The internet is a little like the wild West, and I think people like Msgr. Pope, good as they are, just have to grow a thick skin and get used to being criticized if they're going to be on the internet. It's the nature of the beast. Some of the saints, like Jerome, wrote very caustic letters. Jerome wrote to Augustine, "I am not so foolish as to think myself injured if you have different views from mine. But if you attack my writings with knockout blows. . . then by that conduct friendship is indeed injured and the bonds of intimacy are broken." And they had to wait a long time to get letters. Imagine if they had been on the internet! And St Cyril wrote some real zingers to Nestorius.

tagnes said...

Thanks Petro! And Pam, I am glad that I can give you a taste of what most nuns are like - at least the ones I know!

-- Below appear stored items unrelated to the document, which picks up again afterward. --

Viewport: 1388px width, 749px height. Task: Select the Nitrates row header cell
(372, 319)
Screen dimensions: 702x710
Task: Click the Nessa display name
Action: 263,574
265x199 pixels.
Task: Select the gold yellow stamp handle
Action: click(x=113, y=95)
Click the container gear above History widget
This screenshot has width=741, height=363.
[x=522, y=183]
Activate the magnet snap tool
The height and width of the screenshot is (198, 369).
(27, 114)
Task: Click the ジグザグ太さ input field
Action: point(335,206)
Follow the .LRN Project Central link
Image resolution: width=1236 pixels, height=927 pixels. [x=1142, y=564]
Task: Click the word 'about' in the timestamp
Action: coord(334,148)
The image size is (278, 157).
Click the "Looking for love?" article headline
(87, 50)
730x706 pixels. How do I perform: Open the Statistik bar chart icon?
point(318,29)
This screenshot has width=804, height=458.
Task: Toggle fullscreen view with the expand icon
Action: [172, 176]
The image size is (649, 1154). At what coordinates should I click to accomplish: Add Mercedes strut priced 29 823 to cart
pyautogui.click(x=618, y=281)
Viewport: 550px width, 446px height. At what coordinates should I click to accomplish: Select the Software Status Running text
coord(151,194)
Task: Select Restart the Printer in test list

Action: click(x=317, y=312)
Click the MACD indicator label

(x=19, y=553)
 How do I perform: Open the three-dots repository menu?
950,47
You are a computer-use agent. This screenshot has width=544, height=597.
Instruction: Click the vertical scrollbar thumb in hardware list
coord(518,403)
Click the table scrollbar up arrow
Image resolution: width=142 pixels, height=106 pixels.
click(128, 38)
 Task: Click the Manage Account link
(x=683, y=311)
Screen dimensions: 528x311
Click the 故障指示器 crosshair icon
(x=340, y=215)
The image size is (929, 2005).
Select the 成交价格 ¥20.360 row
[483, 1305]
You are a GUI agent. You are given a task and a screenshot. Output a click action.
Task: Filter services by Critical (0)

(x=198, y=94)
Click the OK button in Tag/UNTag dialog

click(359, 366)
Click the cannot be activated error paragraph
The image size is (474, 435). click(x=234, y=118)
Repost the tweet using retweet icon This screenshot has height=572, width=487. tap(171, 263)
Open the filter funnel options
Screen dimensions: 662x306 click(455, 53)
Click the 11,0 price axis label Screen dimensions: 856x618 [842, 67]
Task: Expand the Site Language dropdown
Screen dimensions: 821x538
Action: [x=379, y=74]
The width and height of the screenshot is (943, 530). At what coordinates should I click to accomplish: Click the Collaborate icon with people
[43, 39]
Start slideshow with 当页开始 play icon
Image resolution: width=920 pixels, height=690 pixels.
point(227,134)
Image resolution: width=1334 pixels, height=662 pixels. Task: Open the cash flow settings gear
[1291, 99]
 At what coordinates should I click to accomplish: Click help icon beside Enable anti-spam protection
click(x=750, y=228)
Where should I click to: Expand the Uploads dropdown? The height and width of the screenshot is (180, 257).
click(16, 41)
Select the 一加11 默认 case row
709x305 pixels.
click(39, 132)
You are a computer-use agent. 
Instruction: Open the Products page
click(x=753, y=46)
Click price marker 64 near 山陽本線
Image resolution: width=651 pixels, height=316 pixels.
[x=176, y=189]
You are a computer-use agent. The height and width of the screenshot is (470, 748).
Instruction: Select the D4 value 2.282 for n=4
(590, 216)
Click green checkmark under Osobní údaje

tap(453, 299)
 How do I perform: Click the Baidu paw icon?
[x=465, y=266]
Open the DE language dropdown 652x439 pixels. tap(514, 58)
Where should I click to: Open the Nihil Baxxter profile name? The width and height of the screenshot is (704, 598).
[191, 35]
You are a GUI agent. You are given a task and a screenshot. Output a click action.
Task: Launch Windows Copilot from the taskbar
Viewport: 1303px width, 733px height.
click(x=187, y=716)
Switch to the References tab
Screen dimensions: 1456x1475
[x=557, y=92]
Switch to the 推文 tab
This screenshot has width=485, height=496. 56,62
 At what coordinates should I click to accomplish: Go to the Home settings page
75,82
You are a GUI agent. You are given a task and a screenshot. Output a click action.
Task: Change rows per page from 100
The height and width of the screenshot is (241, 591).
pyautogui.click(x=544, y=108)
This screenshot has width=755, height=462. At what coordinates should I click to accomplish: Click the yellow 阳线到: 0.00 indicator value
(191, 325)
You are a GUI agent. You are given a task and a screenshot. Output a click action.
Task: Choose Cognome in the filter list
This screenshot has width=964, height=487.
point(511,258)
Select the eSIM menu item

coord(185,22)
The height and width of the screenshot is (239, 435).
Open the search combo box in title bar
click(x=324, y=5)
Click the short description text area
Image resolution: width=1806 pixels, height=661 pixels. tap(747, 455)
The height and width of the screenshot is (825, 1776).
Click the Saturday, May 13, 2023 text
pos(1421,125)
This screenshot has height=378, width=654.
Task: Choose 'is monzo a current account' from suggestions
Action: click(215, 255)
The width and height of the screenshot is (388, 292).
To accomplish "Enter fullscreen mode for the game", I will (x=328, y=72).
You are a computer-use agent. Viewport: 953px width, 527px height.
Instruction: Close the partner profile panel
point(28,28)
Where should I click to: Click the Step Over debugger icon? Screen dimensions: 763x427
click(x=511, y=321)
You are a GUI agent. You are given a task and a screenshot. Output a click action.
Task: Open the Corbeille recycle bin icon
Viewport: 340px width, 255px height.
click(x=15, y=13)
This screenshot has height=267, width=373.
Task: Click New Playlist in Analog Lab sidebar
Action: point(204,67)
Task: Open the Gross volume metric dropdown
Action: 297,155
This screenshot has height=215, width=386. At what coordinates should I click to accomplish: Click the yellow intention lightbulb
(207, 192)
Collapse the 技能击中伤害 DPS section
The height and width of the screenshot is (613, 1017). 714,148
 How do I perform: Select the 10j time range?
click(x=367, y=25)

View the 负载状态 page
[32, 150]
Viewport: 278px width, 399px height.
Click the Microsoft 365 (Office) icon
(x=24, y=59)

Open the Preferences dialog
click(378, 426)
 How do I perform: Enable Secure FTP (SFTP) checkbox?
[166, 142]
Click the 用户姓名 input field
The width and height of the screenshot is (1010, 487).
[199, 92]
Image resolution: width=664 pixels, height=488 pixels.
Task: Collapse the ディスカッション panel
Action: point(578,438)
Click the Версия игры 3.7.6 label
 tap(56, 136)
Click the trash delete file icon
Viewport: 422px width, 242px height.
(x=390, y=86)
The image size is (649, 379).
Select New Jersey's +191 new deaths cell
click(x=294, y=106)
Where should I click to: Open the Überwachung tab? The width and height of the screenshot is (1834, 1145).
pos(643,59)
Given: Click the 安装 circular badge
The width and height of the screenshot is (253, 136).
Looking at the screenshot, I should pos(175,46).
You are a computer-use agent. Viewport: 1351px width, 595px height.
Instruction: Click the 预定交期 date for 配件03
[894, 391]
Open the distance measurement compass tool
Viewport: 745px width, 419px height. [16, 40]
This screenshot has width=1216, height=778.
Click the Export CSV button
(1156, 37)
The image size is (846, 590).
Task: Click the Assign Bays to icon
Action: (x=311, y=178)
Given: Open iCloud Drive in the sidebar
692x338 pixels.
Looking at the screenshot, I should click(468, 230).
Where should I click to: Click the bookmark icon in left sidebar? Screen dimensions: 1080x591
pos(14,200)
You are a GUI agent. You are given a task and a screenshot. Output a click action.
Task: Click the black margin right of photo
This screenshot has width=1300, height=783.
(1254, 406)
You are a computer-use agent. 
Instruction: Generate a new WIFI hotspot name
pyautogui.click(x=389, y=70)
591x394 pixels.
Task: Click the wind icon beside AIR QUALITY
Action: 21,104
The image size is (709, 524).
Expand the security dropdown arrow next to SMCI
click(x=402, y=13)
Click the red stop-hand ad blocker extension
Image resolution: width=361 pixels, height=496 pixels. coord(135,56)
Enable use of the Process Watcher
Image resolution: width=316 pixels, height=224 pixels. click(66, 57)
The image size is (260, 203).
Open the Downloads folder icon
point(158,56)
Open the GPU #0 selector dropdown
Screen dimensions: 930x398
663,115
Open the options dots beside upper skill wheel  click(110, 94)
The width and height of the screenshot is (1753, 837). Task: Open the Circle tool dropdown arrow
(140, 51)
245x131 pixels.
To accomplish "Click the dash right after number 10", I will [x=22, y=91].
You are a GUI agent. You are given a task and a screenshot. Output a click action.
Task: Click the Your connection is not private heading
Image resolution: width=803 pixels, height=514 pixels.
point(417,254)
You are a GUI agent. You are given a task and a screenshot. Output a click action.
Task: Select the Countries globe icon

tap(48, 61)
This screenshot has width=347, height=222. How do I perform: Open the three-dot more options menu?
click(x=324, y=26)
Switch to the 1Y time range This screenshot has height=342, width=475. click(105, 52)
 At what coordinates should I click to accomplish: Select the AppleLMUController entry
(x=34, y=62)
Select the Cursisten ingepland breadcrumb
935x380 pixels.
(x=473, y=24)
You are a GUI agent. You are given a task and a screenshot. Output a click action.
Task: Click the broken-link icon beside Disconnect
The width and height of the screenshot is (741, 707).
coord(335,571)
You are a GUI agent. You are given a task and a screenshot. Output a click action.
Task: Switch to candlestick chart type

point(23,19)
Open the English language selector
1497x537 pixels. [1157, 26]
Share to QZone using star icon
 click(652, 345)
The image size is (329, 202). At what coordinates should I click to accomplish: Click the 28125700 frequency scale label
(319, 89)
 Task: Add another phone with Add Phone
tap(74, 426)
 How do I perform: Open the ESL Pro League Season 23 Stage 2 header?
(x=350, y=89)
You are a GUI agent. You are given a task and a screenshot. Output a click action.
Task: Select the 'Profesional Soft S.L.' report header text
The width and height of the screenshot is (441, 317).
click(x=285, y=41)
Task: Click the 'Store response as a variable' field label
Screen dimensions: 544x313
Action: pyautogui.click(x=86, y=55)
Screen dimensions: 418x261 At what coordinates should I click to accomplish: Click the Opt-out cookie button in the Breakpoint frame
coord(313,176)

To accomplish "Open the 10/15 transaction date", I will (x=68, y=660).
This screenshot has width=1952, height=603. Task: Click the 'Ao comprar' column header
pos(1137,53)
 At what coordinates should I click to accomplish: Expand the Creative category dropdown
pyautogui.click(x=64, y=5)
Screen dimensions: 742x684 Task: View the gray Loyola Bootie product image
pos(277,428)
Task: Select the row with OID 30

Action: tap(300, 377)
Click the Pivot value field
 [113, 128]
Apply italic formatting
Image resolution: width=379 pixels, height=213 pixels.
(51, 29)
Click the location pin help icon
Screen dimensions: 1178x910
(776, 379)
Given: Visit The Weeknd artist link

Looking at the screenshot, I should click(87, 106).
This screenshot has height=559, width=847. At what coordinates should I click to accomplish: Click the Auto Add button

Sr. Lorraine, you are right thick skin is definitely a necessity in the blogging world. I actually went into my post and toned down my melodrama based on your comment. I have very little to complain about actually. The people who comment on my blog are generally wonderful. I was really speaking more about other bloggers. I rarely read comments and when I do, I almost always come away depressed. What people say is rarely constructive criticism and is rather simply critical. I would read comments more often if they were combative but useful dialogue along the lines of St Jerome and St Augustine!

Anonymous said...

Well said Sr Theresa,
1) also, when it comes down to it, important as our faith / doctrine is (and must make effort to defend it, and sometimes, robustly) in the Good Samaritan it was the orthodox man of faith who walked on by, but the heretic (the Good Samaritan) helped the beggar in the ditch. And in St Paul's famous Corinthians 13, "you can have faith to move mountains, know all secrets, but if you have no love, it's all useless" (or words to the effect).
2) where i come from (UK), anti-religion / anti-Christianity / anti-Catholicism is rife. We just can't afford to argue / fight (as oppose to debate / discuss) amognst ourselves.
Ed

Anabelle @ Written by the Finger of God said...

Sister, I found you through Ignitum. I'm your newest subscriber. I love this post. You nailed everything down. I'm going over your past posts and look forward to receiving more in my inbox.

tagnes said...

Amen Ed, we can't afford it.

Welcome Anabelle, I am glad that you found me!

Blessings,

Sr. Theresa

roberta lavin said...

This is beautifully written. Thank you for the effort to promote civility.